ChristinedePizan · 20/04/2011 09:00

I would (and have) left my 4 year old with his 10 YO cousin for 1/2 an hour. The 10 year old takes himself to and from school every day and lets himself into the house and is alone for 1/2 an hour so is perfectly competent.

Abr1de · 20/04/2011 09:06

Both my two would have been fine to leave in charge of younger siblings aged ten if it was just for ten minutes.

tomtommum · 20/04/2011 15:31

I have left my son, now 8, alone while i pop across the road to get milk. Wouldn't ever leave him more than 5 minutes though. Some of my friends with children find this really shocking. If I have to get in the car for whatever reason, albeit for a 5 minute round trip he has to come with me.

Everyone has different views on this, about what they do or do not feel safe about. A friend came over to pick up her son, she lives 2 minutes down the road, and had left her 5 year old at home in the bath, which I personally don't agree with at all. (That said, another friend was putting the rubbish out, front door slammed, and got locked out - with her 3 year old upstairs in the bath. That certainly did cause panic !) I think what it boils down to, for me at least, is that I don't have 100% trust in my ex and know that when he says he is popping out for 5 minutes he is capable of coming back 2 hours later, whereas I know that when I am popping out for 5 minutes it really is just that.

I know things are "different" now, but when I was 13 or 14 I often babysat for my parents' friends whose children were as young as 2. Back in the good old days of no mobiles either....

Spero · 20/04/2011 19:59

I think you need to be absolutely honest with yourself about what is going on here.

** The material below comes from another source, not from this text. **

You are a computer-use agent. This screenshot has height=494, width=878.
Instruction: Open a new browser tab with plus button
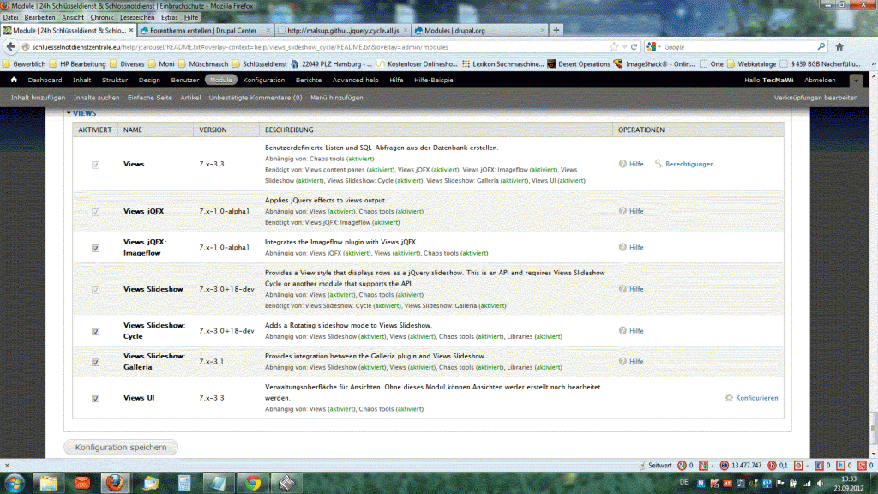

If you genuinely think that his behaviour was utterly unacceptable then you and he need to talk because obviously it is going to be difficult to co parent if you have very different standards and his way of doing things is going to get you upset and worried. He either needs to reassure you its ok or you both need to find a compromise - e.g. he could go out but for no more than 10 mins.

But if you are just looking for a reason to curtail contact, I think you need to consider that very carefully. You are going to have to weigh in the balance all the different kinds of harm that you could both do as parents. Making it difficult for your son to know his father is a kind of harm.

WMDinthekitchen · 22/04/2011 10:53

There is no legal minimum age for a child being home alone but here's some guidance

www.childrenslegalcentre.com/Legal+Advice/Child+law/Homealone/WhatagecanIleavemychildathomeontheirown

The real issue is for children to be safe. Some 12 year olds would not be safe home alone while others would be fine. Would a ten year old cope if the 4 year old fell and banged his/her head for example?